Everything from the line containing "Given: Cancel fillet with red X icon" through the last line of the data below should be set down exactly, and nothing else.

*Records supplied*
====

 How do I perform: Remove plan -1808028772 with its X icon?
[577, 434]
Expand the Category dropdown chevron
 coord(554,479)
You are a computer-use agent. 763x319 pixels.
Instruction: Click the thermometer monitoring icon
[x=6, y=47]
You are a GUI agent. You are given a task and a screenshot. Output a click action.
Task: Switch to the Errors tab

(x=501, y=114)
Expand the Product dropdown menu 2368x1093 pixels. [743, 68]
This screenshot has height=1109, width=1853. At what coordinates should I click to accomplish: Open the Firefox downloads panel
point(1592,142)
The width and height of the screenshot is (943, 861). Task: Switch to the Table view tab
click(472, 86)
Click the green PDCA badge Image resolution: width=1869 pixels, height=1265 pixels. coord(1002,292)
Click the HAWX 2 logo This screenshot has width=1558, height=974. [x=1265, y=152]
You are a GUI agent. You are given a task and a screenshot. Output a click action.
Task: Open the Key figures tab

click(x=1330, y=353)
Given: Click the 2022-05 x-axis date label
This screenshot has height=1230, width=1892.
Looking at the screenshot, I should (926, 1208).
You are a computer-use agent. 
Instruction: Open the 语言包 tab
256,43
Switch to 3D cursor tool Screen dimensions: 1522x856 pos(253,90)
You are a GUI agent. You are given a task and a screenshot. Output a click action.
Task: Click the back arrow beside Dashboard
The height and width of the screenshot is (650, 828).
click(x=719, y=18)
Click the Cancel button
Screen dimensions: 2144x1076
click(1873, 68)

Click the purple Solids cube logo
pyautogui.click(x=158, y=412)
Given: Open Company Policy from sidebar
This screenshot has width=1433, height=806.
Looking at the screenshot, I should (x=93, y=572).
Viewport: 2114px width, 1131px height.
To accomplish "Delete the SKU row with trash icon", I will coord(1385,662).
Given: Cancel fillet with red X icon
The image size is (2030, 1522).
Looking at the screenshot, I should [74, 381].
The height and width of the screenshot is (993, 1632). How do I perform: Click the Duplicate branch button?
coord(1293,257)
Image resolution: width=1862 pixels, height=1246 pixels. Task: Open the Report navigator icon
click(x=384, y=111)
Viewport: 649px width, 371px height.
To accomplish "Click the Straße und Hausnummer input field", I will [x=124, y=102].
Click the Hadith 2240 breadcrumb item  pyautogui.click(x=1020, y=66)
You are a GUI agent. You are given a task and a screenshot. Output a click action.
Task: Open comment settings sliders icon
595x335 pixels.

====

*Answer box*
Given: Cancel fillet with red X icon
The image size is (2030, 1522).
Looking at the screenshot, I should [74, 381].
The height and width of the screenshot is (993, 1632). How do I perform: Click the Duplicate branch button?
coord(1293,257)
Image resolution: width=1862 pixels, height=1246 pixels. Task: Open the Report navigator icon
click(x=384, y=111)
Viewport: 649px width, 371px height.
To accomplish "Click the Straße und Hausnummer input field", I will [x=124, y=102].
Click the Hadith 2240 breadcrumb item  pyautogui.click(x=1020, y=66)
You are a GUI agent. You are given a task and a screenshot. Output a click action.
Task: Open comment settings sliders icon
595x335 pixels.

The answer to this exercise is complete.